Lubricant Additives: How they vary?
Often, the selection of additives is based on their ability to carry out certain roles alongside a base oil in an application. They can either enhance new properties, suppress undesirable properties, or impart completely new properties to the base oil. It has been noted that additive packages make up to 30 percent of the formulated oil volume, depending on the application.
Among the most commonly used packages are wear and friction control additives and they come as either anti-wear (AW) or extreme-pressure (EP) additives.
While anti-wear and extreme-pressure additives are often categorised under the same friction and wear control umbrella, the two functioning packages have striking differences.
With anti-wear additives, these are used to protect against wear and the loss of metal surfaces during mixed-film and boundary-film lubrication, with this package activated by temperature or raised loads at the contact surfaces, thus working to form a protective film to lessen wear. Such additives are usually employed in hydraulic oils, engine oils, gear oils, automatic transmission fluids, and some greases. Take for instance, Rando HDZ 22 is a proven performance multi-grade anti-wear hydraulic fluid that is designed to offer robust protection at 1000 pounds per square inch (PSI) where surge pressures may increase metal-to-metal contact and wear, by effectively plating out metal surfaces in vane, piston, and gear-type pumps.

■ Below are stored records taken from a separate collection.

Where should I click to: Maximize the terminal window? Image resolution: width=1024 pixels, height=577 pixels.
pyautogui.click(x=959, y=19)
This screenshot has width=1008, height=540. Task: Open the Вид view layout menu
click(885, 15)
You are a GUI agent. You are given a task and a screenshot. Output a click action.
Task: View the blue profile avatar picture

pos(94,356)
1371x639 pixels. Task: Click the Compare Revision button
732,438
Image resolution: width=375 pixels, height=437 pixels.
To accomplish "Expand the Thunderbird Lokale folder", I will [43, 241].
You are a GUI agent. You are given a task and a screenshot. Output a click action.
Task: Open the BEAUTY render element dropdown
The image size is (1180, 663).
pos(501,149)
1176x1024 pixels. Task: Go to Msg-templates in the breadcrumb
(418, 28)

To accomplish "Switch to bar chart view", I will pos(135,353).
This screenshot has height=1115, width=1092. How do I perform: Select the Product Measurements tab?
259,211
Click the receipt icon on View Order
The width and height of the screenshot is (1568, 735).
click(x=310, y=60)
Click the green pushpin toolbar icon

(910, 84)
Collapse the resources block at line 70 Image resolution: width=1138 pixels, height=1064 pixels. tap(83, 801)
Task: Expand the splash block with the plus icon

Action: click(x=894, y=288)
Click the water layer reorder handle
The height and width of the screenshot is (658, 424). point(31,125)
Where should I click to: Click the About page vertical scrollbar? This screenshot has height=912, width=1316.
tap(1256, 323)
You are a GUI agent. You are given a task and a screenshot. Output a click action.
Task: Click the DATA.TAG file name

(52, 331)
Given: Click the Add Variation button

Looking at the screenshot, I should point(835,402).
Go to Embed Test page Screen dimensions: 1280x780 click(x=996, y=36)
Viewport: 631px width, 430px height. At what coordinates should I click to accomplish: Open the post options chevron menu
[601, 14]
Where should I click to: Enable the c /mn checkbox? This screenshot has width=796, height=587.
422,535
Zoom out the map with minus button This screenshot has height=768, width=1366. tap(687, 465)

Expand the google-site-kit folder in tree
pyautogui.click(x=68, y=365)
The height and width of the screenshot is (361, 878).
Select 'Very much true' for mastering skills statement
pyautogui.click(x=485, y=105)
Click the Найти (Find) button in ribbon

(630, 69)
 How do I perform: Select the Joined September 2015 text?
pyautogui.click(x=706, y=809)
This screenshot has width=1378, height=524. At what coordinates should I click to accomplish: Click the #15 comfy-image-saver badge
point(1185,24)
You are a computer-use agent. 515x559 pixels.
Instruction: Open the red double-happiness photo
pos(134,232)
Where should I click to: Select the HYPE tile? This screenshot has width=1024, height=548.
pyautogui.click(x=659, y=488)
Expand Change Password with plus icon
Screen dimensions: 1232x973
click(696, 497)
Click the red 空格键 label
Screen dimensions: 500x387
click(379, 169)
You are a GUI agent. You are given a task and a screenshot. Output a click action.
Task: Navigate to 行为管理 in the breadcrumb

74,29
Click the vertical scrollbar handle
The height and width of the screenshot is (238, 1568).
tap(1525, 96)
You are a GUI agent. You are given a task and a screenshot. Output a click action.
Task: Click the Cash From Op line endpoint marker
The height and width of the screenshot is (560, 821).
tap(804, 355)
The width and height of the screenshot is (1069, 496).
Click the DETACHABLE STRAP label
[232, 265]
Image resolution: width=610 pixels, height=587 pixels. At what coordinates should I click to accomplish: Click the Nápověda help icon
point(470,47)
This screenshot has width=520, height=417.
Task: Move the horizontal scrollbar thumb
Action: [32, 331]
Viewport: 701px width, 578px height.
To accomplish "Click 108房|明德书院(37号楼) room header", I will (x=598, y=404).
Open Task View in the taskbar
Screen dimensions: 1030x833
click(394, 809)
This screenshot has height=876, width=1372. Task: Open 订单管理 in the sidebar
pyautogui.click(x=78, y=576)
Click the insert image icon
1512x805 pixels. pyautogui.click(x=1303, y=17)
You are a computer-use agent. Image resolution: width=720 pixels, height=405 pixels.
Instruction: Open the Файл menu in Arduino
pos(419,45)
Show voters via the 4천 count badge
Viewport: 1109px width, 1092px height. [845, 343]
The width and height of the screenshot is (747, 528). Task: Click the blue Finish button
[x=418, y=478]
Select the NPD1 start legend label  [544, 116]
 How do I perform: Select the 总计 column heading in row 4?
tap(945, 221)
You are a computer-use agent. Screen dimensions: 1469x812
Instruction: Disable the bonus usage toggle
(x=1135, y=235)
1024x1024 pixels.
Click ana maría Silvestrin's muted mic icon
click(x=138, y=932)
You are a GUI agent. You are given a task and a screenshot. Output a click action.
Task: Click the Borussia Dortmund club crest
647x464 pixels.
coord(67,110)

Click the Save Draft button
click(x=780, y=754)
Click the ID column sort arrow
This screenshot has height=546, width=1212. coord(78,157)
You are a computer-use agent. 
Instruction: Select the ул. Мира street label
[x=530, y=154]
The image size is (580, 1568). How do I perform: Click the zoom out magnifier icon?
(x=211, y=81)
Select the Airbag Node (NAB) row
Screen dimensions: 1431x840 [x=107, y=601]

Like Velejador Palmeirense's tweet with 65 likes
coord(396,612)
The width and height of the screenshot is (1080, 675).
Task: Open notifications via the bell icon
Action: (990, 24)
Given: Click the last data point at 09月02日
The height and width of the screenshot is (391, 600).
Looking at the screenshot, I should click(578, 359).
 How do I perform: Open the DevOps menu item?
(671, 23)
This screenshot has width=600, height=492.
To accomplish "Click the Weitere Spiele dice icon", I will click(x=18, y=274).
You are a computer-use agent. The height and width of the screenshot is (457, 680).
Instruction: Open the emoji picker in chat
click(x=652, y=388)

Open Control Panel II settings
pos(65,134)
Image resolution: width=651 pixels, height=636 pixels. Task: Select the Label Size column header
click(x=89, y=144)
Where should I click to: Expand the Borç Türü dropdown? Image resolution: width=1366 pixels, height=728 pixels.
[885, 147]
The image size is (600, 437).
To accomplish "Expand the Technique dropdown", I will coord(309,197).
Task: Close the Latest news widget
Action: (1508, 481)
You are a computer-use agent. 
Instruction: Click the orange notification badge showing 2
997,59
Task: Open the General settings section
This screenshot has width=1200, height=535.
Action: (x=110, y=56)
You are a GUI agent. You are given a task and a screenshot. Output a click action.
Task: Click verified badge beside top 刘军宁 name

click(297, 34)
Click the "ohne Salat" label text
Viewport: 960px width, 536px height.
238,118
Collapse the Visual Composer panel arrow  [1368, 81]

Extreme-pressure additives are stronger and more chemically aggressive than anti-wear additives. Employed by the adsorption of surface-active materials, this additive package is triggered through high loads but can also be temperature and non-temperature related.
Temperature-related additives comprise boron, chlorine, phosphorus, and sulphur elements, while non-temperature-related additives are in the overbased sulfates category.
In a nutshell, one could say, the key differences between AW and EP additives would include how they are activated and the type of application in which they are used.
In summary, anti-wear additives chemically react with the surface to form a low-shear-strength film, while extreme-pressure additives adsorb to the material's surface; anti-wear additives are almost always formed from a temperature increase created due to load.
With extreme-pressure additives, these can often be triggered through processes that are non-temperature-related. Anti-wear packages are also more usual across different oil applications.
However, it is more likely to only find extreme-pressure additives in transmission fluids and gear oils, specifically non-worm gear oils, because of their aggressive nature toward yellow metals.